▶ ACTIVITY: Using the data below, copy every line that contains the word "width".

▶ TASK DATA:
■ ■ ■ ■

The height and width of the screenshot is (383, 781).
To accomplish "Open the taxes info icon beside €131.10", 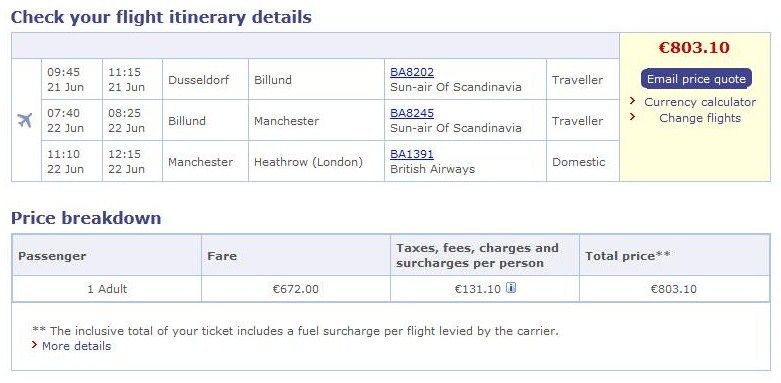I will (x=511, y=287).
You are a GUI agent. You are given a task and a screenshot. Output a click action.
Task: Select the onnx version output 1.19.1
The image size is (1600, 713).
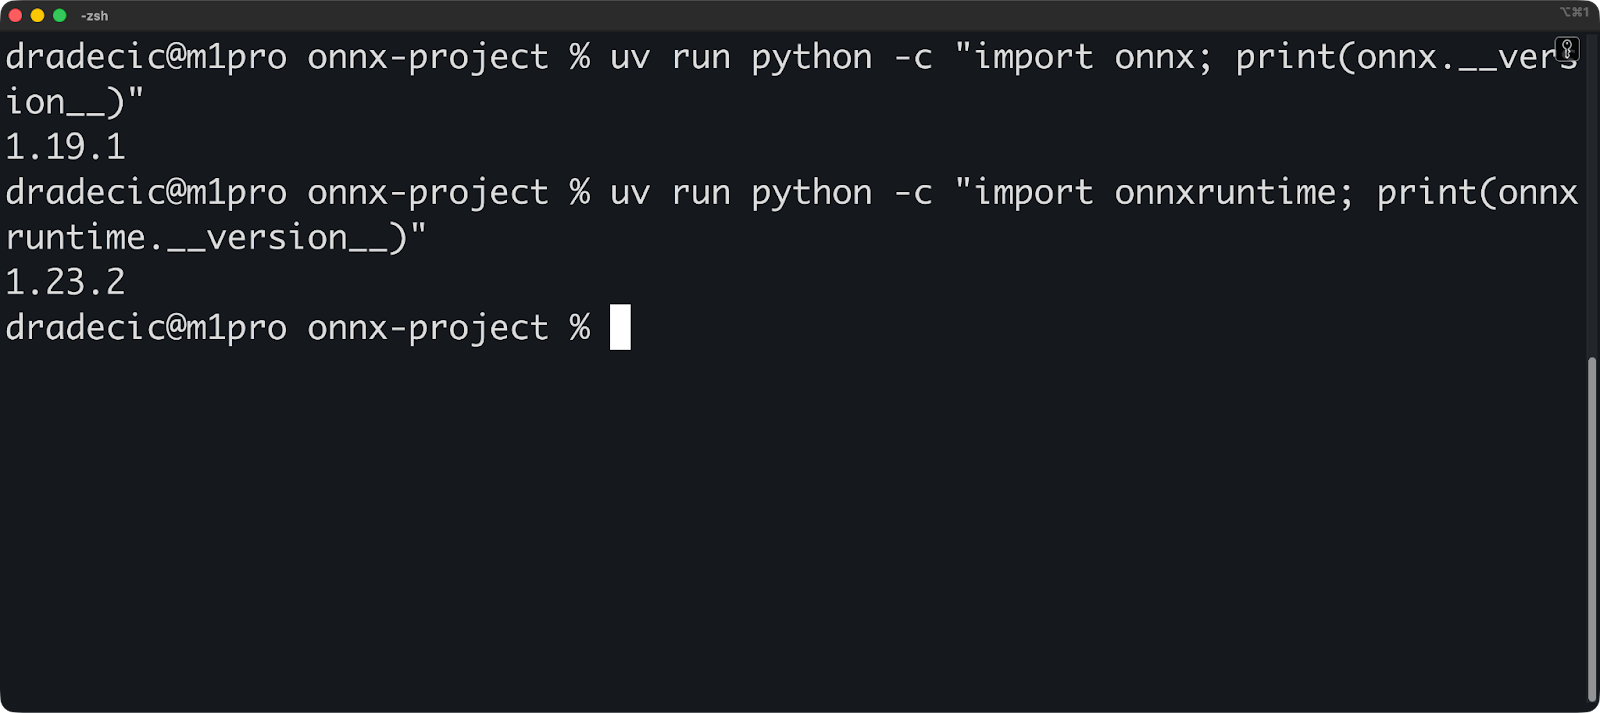(x=65, y=146)
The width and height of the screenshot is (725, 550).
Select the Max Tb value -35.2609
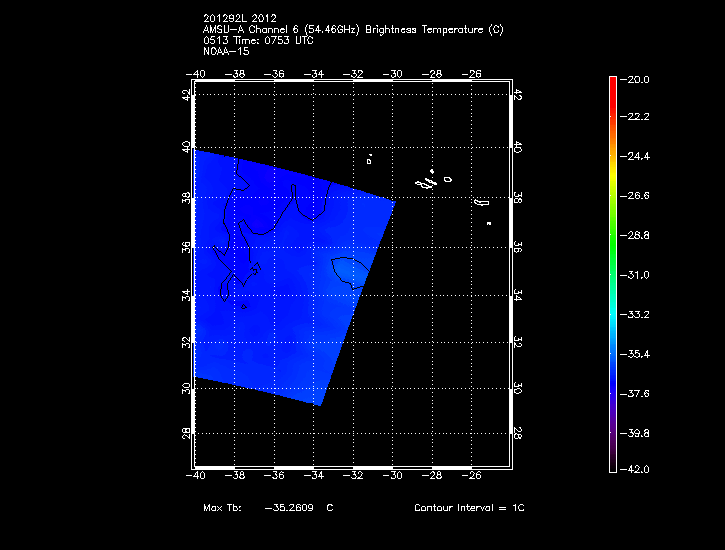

■ ■ ■ ■

▶ EXERCISE SOLUTION:
The height and width of the screenshot is (383, 781).
The width and height of the screenshot is (725, 550).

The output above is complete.